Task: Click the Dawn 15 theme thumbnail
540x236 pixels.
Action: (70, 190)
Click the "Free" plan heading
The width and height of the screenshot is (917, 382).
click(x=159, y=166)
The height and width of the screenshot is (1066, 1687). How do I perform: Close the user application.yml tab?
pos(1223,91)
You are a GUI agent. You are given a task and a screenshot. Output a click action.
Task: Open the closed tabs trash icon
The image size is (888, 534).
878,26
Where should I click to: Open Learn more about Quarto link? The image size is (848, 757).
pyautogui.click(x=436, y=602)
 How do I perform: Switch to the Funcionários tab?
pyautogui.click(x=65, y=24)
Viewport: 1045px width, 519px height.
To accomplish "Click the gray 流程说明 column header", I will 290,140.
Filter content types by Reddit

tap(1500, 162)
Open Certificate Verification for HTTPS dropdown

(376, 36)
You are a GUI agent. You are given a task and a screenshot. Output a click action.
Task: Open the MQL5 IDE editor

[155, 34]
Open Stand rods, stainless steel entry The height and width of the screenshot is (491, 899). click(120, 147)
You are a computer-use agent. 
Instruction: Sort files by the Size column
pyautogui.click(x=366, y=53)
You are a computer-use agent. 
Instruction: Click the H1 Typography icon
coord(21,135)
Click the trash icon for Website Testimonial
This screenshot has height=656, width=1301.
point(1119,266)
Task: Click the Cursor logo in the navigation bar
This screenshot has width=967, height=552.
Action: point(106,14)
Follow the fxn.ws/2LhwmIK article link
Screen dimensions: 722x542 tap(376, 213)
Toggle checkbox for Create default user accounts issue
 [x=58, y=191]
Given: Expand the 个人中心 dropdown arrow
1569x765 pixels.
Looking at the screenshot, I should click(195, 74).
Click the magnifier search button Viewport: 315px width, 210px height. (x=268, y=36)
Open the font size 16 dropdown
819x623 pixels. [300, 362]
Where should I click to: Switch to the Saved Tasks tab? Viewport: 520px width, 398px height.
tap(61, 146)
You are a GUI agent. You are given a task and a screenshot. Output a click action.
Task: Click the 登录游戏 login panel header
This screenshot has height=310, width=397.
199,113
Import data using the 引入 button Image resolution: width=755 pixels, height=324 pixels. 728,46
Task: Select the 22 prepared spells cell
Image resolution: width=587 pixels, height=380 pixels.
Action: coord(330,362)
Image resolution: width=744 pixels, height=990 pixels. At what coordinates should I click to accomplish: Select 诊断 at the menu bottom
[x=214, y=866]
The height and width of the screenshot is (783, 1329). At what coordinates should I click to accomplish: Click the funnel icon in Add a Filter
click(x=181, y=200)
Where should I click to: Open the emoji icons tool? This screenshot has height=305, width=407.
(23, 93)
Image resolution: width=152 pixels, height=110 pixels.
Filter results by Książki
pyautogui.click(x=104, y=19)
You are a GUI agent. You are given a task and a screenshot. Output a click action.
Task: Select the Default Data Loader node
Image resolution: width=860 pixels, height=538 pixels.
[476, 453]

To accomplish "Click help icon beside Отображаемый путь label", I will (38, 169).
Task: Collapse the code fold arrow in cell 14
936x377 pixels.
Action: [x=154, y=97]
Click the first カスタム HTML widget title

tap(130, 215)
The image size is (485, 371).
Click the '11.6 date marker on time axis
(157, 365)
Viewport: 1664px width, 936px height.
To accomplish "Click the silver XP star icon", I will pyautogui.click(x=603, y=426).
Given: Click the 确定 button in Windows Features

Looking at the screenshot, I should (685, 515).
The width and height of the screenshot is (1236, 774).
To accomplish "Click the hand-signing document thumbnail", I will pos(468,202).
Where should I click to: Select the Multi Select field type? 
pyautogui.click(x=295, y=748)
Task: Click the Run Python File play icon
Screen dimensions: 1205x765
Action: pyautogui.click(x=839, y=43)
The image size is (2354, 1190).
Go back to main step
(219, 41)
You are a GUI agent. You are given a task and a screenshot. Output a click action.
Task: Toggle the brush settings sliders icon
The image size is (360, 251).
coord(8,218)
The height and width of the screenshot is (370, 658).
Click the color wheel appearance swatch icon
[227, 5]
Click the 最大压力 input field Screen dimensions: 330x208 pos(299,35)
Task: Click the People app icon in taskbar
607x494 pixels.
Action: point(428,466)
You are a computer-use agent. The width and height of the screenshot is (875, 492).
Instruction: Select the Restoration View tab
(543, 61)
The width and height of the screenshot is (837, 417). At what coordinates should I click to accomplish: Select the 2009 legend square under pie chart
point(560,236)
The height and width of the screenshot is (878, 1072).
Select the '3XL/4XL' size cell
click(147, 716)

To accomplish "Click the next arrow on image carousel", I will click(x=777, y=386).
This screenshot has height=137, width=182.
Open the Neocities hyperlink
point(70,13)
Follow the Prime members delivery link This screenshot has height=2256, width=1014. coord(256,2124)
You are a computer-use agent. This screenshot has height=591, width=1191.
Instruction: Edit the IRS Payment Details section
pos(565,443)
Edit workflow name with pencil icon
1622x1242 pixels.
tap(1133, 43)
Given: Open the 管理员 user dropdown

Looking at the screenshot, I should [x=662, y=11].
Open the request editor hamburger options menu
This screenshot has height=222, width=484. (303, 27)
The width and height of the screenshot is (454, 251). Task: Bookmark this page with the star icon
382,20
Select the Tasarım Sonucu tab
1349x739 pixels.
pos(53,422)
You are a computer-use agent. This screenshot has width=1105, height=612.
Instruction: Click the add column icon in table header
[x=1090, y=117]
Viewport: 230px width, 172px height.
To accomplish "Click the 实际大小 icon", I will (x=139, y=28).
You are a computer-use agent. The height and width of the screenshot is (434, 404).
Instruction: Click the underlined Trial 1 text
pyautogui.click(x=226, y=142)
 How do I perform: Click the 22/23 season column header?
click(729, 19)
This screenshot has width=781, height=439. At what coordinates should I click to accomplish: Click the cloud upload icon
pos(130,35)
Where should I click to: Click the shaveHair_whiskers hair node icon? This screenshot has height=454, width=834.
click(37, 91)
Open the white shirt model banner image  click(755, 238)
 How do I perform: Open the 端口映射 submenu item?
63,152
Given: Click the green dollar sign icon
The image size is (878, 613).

== Problem to work on ==
Print the entries exactly as they appear, starting with the line that contains "Image resolution: width=744" and going on through the line that contains "Looking at the screenshot, I should (685, 515).".

== Written answer ==
Image resolution: width=744 pixels, height=990 pixels. At what coordinates should I click to accomplish: Select 诊断 at the menu bottom
[x=214, y=866]
The height and width of the screenshot is (783, 1329). At what coordinates should I click to accomplish: Click the funnel icon in Add a Filter
click(x=181, y=200)
Where should I click to: Open the emoji icons tool? This screenshot has height=305, width=407.
(23, 93)
Image resolution: width=152 pixels, height=110 pixels.
Filter results by Książki
pyautogui.click(x=104, y=19)
You are a GUI agent. You are given a task and a screenshot. Output a click action.
Task: Select the Default Data Loader node
Image resolution: width=860 pixels, height=538 pixels.
[476, 453]

To accomplish "Click help icon beside Отображаемый путь label", I will (38, 169).
Task: Collapse the code fold arrow in cell 14
936x377 pixels.
Action: [x=154, y=97]
Click the first カスタム HTML widget title

tap(130, 215)
The image size is (485, 371).
Click the '11.6 date marker on time axis
(157, 365)
Viewport: 1664px width, 936px height.
To accomplish "Click the silver XP star icon", I will pyautogui.click(x=603, y=426).
Given: Click the 确定 button in Windows Features

Looking at the screenshot, I should (685, 515).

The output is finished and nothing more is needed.